Desafios:
a – No texto sobre o cobrador de fraque parecido com Camões, em que olho traz o cobrador a venda?
b – Copia do texto sobre o cobrador de fraque o trecho que começa nas palavras com "Como se não" e termina em "o montante correspondente.".
--- Texto de leitura ---
PJ Harvey, “The Wheel”, in https://www.youtube.com/watch?v=7ReW0jJkag8
O que dirias se te
aparecesse o Camões, vestindo impecável farpela, executando uma dívida de que
sabes não ser titular? Porventura, ficarias com a impressão que estavas imerso
num sonho. Camões já morreu há muito tempo e a última vez que ouviste falar a ciência
havia a imperativa certeza que os mortos não regressam dos túmulos. Talvez não
fosse o Camões, mas uma personagem que, dirias, ser seu sósia.
Resolvida a primeira
equação, a que te retirava de um possível sonho surrealista, tinhas outro
dilema que precisava de solução. A dívida exigida não era tua – ou, pelo menos,
não a reconhecias. Dirimido o que podia ser um sonho, tropeçavas no que tinha
potencial de pesadelo. Com certeza que o apessoado cobrador de fraque teria de
exibir prova da dívida e de seres seu titular. Esperavas por documentos, mas
tinhas medo que eles te fossem mostrados. Ele há tanta coisa estranha,
maquinações, solipsismos, conspirações que arrematam inocentes para um lodo
inesperado, que não podias excluir alguma inquietação.
Continuavas com as
interrogações que atiravam lume para a perplexidade: e se te fossem mostrados
documentos a provar que tinhas contraído a dívida, seria possível não te
lembrares dela, como se fosse uma anestesia de parte do passado? Para piorar as
coisas, o cobrador de fraque falava como o Camões. Rebuscado. Um idioma atávico.
Como se não fossem suficientes a barba hirsuta e a venda no olho esquerdo, a
juntar à fatiota impecável mas que ninguém usa nos dias que correm, o cobrador
de fraque até falava em rima enquanto anunciava, impassível, a origem da dívida
e o montante correspondente.
--- Material fornecido ---
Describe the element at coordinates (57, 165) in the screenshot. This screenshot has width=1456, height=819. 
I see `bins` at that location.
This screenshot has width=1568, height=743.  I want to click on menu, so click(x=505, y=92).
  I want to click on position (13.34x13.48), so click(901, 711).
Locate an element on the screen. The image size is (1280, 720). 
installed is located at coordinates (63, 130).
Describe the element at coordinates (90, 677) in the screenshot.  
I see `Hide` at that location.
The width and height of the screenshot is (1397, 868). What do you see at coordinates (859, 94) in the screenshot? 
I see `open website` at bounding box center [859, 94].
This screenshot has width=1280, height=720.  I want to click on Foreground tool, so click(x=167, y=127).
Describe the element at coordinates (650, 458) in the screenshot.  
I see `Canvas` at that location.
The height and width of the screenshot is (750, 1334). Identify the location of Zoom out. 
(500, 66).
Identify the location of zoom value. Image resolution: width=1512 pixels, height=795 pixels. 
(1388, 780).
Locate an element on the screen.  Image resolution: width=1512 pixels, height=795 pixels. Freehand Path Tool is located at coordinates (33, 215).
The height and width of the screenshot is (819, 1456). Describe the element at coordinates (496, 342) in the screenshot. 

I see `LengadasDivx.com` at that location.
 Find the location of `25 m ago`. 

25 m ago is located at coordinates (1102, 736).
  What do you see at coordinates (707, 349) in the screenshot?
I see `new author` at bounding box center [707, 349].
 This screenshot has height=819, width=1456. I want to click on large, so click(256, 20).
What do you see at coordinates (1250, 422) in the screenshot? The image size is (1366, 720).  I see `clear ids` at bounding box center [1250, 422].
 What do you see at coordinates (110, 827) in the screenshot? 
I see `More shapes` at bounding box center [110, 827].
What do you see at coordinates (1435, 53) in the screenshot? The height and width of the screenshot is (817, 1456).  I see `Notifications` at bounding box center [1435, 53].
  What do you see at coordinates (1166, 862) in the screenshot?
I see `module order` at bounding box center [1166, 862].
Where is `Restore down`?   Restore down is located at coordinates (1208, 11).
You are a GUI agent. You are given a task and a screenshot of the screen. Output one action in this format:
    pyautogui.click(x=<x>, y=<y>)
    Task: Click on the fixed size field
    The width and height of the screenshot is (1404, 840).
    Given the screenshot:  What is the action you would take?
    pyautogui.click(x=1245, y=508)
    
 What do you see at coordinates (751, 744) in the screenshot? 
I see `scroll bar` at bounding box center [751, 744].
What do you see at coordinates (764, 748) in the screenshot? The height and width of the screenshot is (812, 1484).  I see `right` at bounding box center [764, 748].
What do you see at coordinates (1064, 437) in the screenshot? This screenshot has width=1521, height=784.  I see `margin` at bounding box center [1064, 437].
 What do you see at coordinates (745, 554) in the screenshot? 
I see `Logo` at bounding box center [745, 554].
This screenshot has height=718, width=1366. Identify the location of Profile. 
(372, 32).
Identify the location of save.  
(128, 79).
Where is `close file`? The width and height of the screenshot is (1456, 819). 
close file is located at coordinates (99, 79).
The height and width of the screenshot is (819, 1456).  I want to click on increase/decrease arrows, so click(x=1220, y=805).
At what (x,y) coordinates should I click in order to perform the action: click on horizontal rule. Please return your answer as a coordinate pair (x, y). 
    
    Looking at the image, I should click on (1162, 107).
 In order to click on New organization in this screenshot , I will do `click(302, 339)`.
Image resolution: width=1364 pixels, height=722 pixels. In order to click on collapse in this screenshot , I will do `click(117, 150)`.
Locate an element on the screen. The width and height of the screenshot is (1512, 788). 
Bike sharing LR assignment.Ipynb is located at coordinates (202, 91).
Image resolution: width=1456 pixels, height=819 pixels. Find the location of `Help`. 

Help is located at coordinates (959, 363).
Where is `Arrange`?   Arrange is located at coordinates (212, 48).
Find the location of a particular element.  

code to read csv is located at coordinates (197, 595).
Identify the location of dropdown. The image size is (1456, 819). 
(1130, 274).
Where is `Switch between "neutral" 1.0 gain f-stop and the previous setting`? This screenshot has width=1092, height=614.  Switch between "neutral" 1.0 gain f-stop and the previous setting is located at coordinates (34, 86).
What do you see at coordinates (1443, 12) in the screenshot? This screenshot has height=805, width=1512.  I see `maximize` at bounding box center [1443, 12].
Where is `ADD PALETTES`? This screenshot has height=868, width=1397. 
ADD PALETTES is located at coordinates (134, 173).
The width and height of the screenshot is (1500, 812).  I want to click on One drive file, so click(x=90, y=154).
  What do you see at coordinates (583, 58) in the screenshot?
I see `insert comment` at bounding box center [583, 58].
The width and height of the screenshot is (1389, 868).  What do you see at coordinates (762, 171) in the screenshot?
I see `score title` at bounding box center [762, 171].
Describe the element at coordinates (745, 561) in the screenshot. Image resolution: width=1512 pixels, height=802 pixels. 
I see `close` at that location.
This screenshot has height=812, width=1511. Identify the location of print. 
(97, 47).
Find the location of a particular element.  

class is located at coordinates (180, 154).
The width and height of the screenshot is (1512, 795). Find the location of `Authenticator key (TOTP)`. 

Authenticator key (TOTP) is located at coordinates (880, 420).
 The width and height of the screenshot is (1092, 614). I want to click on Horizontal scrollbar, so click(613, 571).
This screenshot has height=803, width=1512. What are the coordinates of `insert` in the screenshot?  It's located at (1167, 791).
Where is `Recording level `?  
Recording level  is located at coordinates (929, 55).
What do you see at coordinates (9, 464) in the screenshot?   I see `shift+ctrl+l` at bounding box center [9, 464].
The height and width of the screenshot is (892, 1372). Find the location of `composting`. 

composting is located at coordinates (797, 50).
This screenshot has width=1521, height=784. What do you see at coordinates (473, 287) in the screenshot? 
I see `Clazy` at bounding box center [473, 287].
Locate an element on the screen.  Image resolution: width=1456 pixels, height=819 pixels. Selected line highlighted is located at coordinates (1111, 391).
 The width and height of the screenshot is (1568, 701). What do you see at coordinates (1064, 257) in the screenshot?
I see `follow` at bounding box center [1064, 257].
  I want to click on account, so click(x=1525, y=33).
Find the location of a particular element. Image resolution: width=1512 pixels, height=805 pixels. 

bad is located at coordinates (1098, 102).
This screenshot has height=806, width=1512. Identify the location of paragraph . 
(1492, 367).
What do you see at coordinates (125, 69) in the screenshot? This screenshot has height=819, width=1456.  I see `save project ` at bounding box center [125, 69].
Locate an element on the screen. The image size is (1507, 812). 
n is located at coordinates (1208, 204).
---
Resolução das tarefas:
a – No olho esquerdo.

b –
Como se não fossem suficientes a barba hirsuta e a venda no olho esquerdo, a
juntar à fatiota impecável mas que ninguém usa nos dias que correm, o cobrador
de fraque até falava em rima enquanto anunciava, impassível, a origem da dívida
e o montante correspondente.